START AVAILABLE RECORDS
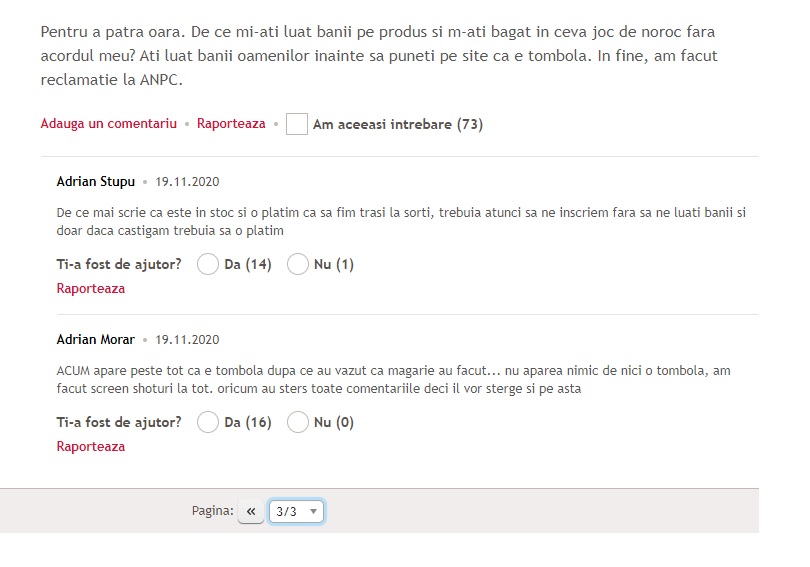Click the dropdown arrow in page selector
810x567 pixels.
pos(313,512)
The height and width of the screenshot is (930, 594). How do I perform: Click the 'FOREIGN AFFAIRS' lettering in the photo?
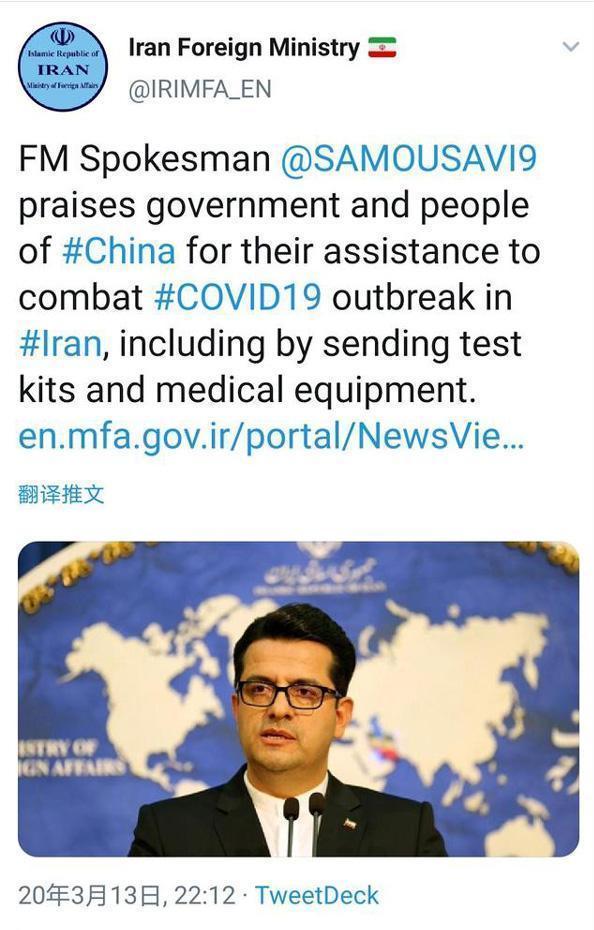coord(70,757)
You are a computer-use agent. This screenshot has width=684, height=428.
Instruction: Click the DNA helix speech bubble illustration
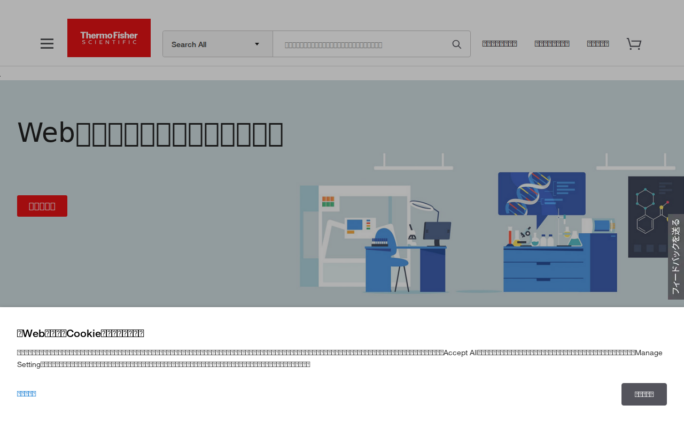coord(541,194)
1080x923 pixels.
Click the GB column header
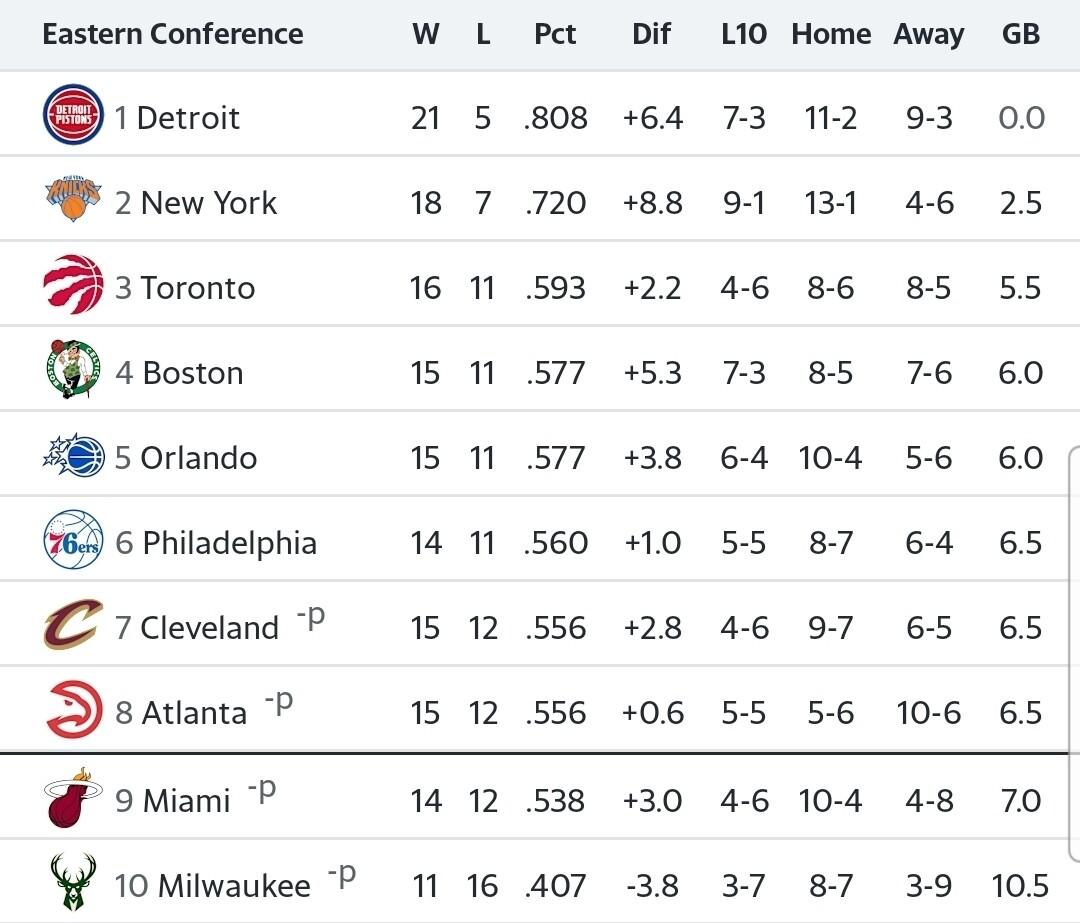1021,34
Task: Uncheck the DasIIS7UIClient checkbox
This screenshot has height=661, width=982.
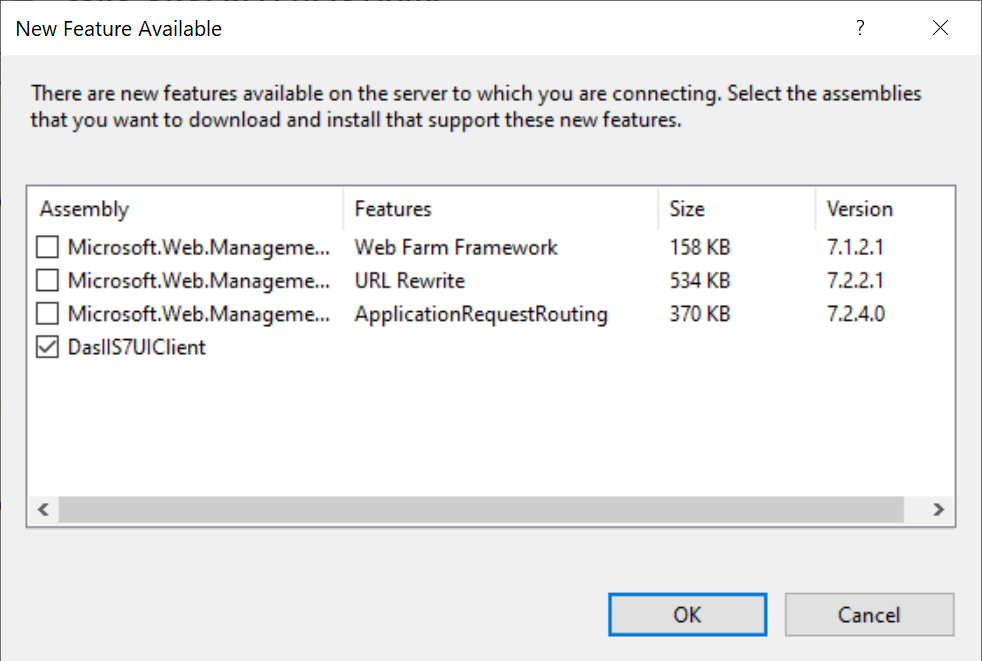Action: coord(47,349)
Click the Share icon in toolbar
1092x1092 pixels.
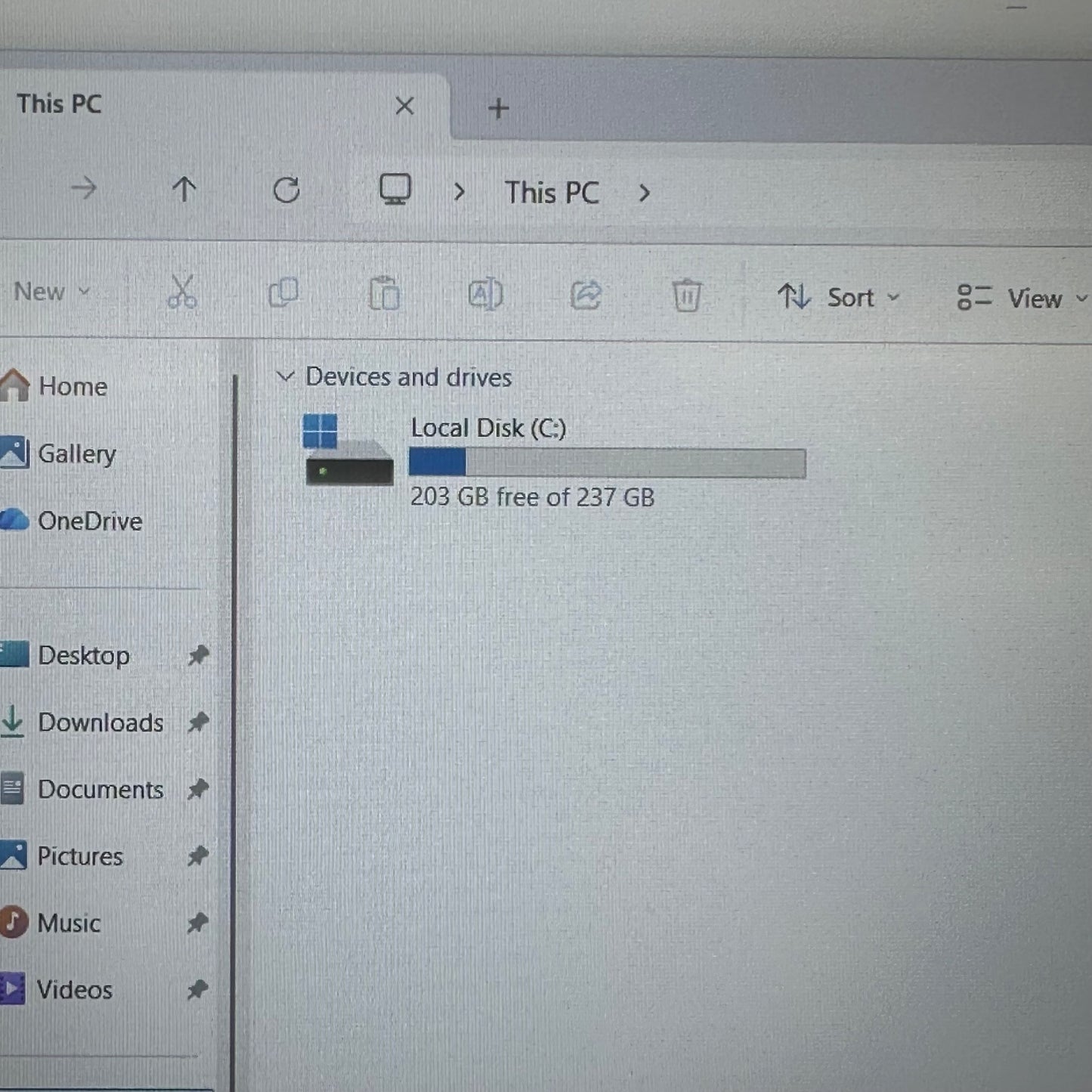(x=586, y=295)
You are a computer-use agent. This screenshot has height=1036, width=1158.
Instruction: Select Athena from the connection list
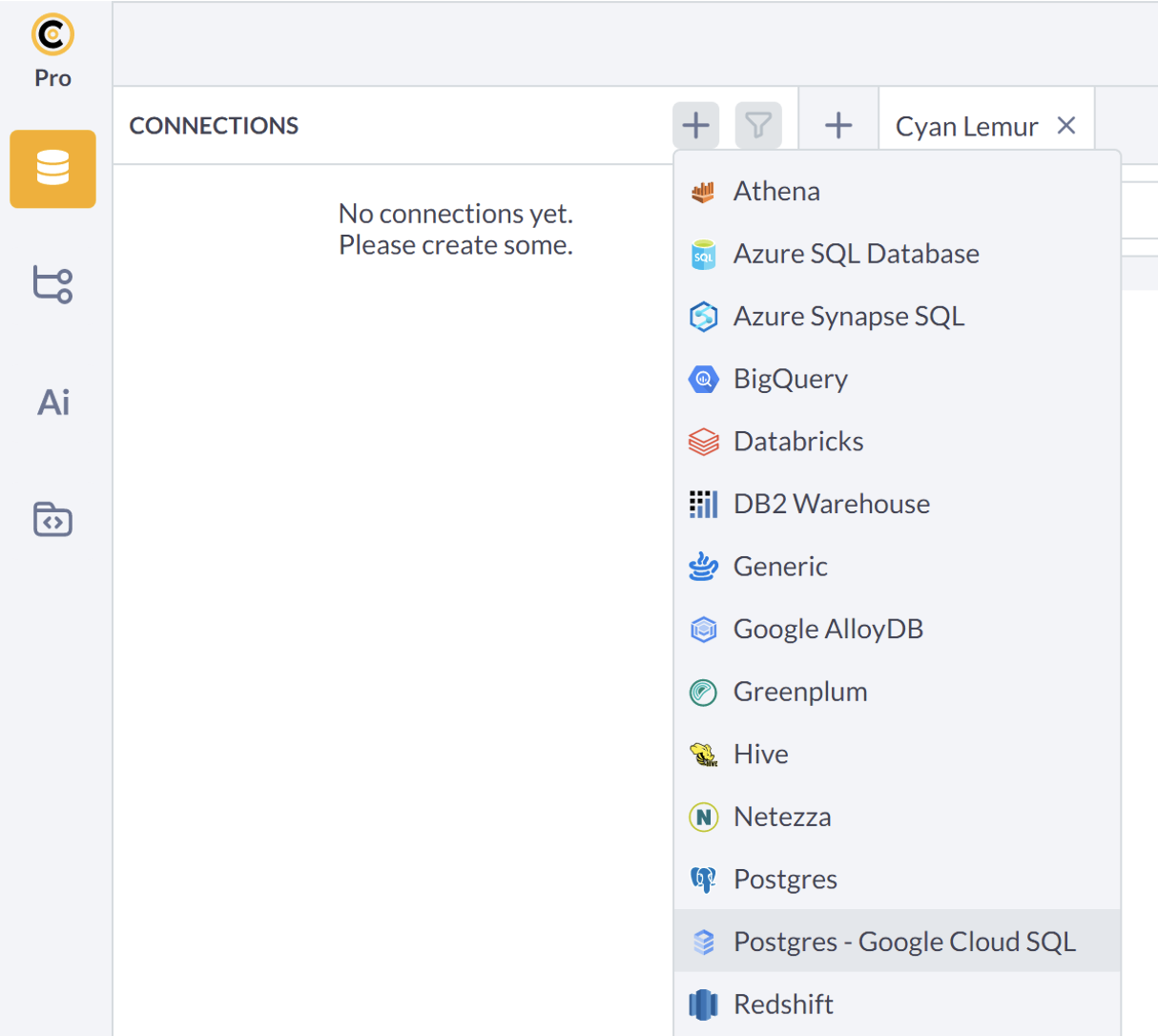tap(776, 191)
END AVAILABLE RECORDS
- TASK -
Please retype all of the entries above word for word, leaving out the pictures.

- SOLUTION TO THIS TASK -
Click the dropdown arrow in page selector
810x567 pixels.
pos(313,512)
The height and width of the screenshot is (930, 594). How do I perform: Click the 'FOREIGN AFFAIRS' lettering in the photo?
coord(70,757)
You are a computer-use agent. This screenshot has width=684, height=428.
Instruction: Click the DNA helix speech bubble illustration
coord(541,194)
1080x923 pixels.
Click the GB column header
1021,34
Task: Uncheck the DasIIS7UIClient checkbox
This screenshot has height=661, width=982.
Action: coord(47,349)
Click the Share icon in toolbar
1092x1092 pixels.
(x=586, y=295)
You are a computer-use agent. This screenshot has height=1036, width=1158.
Instruction: Select Athena from the connection list
tap(776, 191)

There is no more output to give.